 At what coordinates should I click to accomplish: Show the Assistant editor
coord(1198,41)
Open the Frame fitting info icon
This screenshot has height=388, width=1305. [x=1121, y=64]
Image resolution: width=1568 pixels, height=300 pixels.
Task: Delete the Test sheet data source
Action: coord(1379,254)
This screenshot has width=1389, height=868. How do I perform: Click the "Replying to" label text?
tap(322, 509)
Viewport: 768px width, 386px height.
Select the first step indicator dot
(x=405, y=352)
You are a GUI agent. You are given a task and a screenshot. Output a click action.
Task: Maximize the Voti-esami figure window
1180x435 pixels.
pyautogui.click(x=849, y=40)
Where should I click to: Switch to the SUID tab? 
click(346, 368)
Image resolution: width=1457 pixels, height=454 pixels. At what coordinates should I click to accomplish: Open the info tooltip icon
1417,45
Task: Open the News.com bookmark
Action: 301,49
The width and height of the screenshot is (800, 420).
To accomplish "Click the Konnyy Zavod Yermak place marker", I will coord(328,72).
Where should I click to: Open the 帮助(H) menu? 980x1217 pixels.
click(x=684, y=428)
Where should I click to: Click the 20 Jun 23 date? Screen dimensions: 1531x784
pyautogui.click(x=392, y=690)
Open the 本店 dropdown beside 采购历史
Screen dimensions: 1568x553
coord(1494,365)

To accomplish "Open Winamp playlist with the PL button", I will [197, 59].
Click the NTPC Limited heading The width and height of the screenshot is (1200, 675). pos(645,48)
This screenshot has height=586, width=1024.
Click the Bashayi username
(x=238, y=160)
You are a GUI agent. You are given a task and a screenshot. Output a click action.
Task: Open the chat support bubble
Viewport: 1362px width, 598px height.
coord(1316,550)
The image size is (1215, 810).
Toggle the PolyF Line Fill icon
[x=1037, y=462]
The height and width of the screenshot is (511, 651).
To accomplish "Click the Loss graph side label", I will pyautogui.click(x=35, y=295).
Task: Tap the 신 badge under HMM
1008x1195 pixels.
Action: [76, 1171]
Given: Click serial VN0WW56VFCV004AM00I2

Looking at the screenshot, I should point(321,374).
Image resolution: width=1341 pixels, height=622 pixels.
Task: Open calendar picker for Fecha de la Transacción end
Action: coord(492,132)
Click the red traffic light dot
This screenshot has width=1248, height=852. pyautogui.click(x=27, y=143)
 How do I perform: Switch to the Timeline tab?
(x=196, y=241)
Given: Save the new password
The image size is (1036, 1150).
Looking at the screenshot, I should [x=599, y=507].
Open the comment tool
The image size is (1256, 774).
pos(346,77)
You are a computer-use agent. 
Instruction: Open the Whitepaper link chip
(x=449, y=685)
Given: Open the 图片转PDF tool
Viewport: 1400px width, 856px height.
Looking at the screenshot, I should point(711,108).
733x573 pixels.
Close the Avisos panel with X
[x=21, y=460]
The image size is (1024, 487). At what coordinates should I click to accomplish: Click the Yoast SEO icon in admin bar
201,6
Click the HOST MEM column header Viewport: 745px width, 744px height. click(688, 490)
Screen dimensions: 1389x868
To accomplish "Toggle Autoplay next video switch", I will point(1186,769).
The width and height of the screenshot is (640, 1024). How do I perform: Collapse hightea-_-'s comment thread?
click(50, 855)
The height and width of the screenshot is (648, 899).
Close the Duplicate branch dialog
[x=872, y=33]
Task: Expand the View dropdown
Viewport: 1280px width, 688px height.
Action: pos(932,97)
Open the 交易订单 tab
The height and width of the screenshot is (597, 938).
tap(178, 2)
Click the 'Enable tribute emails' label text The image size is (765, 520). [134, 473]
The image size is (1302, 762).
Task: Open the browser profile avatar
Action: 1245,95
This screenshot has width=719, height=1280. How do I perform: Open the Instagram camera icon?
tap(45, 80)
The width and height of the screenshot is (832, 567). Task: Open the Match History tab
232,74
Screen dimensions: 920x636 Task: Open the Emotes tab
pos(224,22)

= = =

:: TASK GOAL ::
Wherever the line holding "The height and width of the screenshot is (511, 651)." falls in the entries above, copy exactly from it through the line holding "733x573 pixels.", inclusive, and add nothing.

:: EXERCISE SOLUTION ::
The height and width of the screenshot is (511, 651).
To accomplish "Click the Loss graph side label", I will pyautogui.click(x=35, y=295).
Task: Tap the 신 badge under HMM
1008x1195 pixels.
Action: [76, 1171]
Given: Click serial VN0WW56VFCV004AM00I2

Looking at the screenshot, I should point(321,374).
Image resolution: width=1341 pixels, height=622 pixels.
Task: Open calendar picker for Fecha de la Transacción end
Action: coord(492,132)
Click the red traffic light dot
This screenshot has width=1248, height=852. pyautogui.click(x=27, y=143)
 How do I perform: Switch to the Timeline tab?
(x=196, y=241)
Given: Save the new password
The image size is (1036, 1150).
Looking at the screenshot, I should [x=599, y=507].
Open the comment tool
The image size is (1256, 774).
pos(346,77)
You are a computer-use agent. 
Instruction: Open the Whitepaper link chip
(x=449, y=685)
Given: Open the 图片转PDF tool
Viewport: 1400px width, 856px height.
Looking at the screenshot, I should point(711,108).
733x573 pixels.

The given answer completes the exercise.